Monday, 10 March 2014
Tencent Takes 15% Stake In JD.com To Fight Against Alibaba In E-Commerce
Tencent, one of China’s largest Internet services companies and the maker of WeChat, and JD.com have formed a strategic partnership. The deal can potentially boost Tencent’s competitive position against rival Alibaba Group, which dominates China’s fast-growing e-commerce market.
Though it’s much smaller than Alibaba Group, JD.com is China’s second-largest e-commerce company, and made a total of $16.5 billion in sales last year. As part of the agreement, Tencent has agreed to take a 15% stake in JD, formerly called 360Buy.com, and also subscribe at its IPO price for an additional 5% when JD goes public. JD’s SEC filing says it plans to raise up to $1.5 billion with its IPO.

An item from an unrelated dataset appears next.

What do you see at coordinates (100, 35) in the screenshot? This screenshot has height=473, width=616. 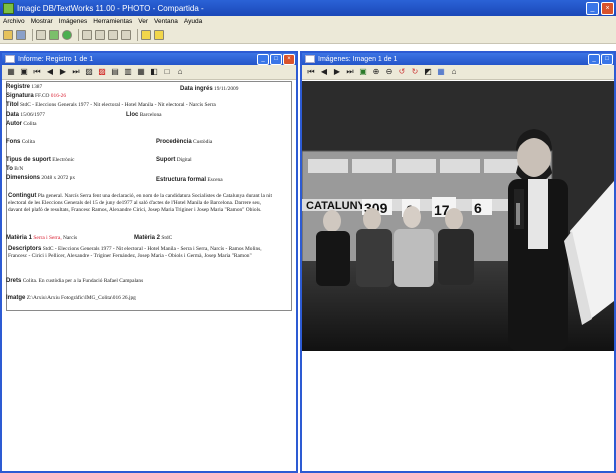 I see `image-icon` at bounding box center [100, 35].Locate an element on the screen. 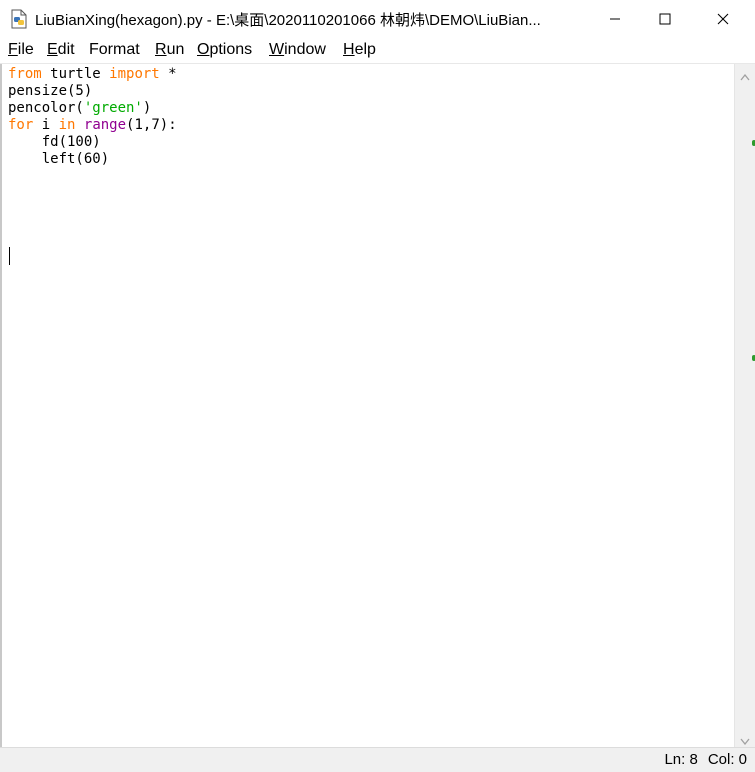 The width and height of the screenshot is (755, 772). maximize-button is located at coordinates (665, 19).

As part of the deal, Tencent president Martin Lau will join JD’s board of directors, JD will acquire Tencent’s QQ Wanggou B2C and PaiPai C2C marketplace businesses and a minority stake in Yixun. It also has the right to acquire the remaining stake of Yixun in the future. In return, Tencent will support JD’s e-commerce growth by offering access to users on Weixin, Mobile QQ, and other platforms it owns. Both companies will also work on an online payment service.

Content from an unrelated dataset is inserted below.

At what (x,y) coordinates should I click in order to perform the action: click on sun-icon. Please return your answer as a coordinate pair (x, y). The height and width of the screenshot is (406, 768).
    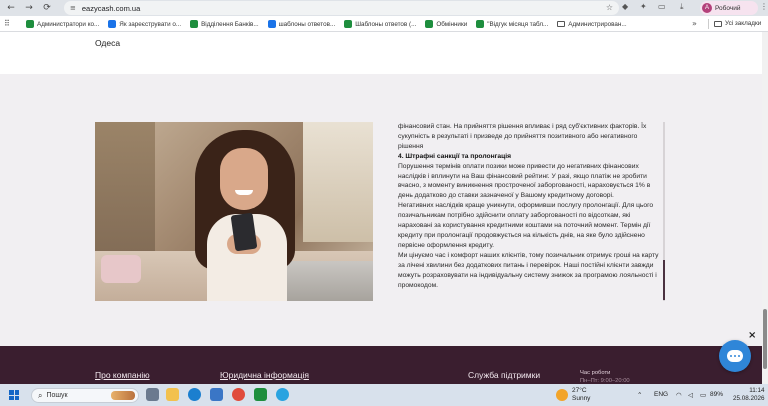
    Looking at the image, I should click on (562, 395).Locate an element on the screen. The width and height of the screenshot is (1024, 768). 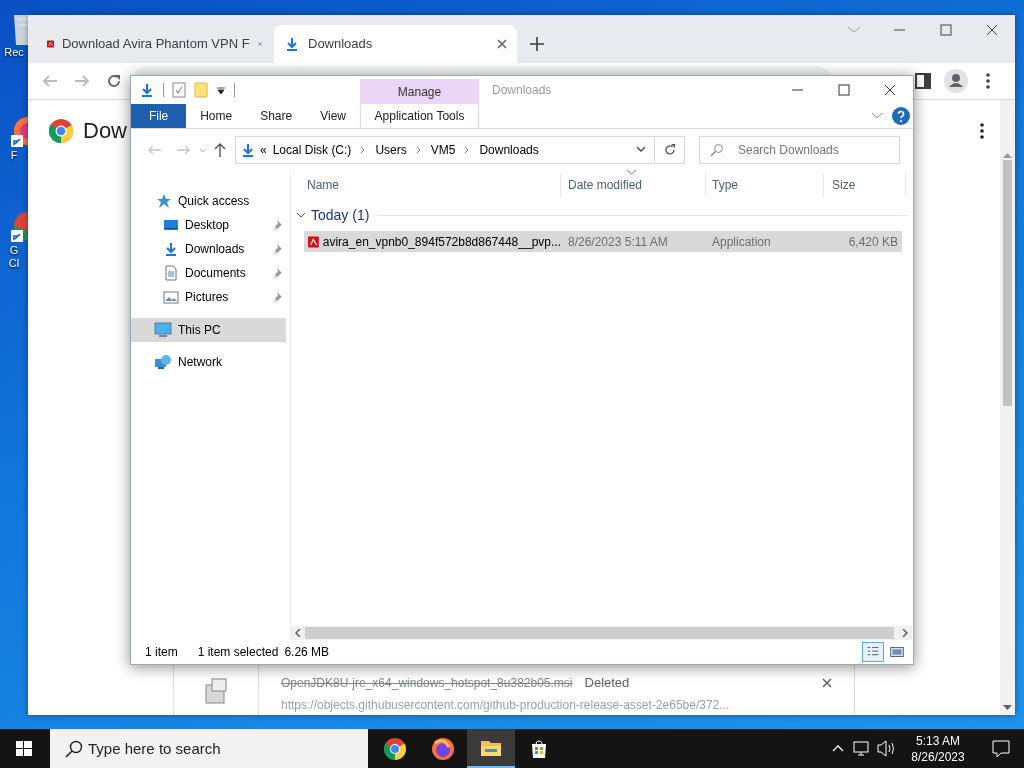
clock: 5:13 AM 8/26/2023 is located at coordinates (938, 748).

Its new access to Tencent’s resources and users is a huge boon for JD.com. Though JD.com has grown very quickly over the past year, it still trails behind Alibaba, with a 17.5% market share compared to the 51.1% held by its larger rival, says iResearch.
The two companies said in an announcement that Tencent will be able to leverage JD’s e-commerce services to enhance its user experience, while JD in turn will be get access to Tencent’s mobile and Internet user base.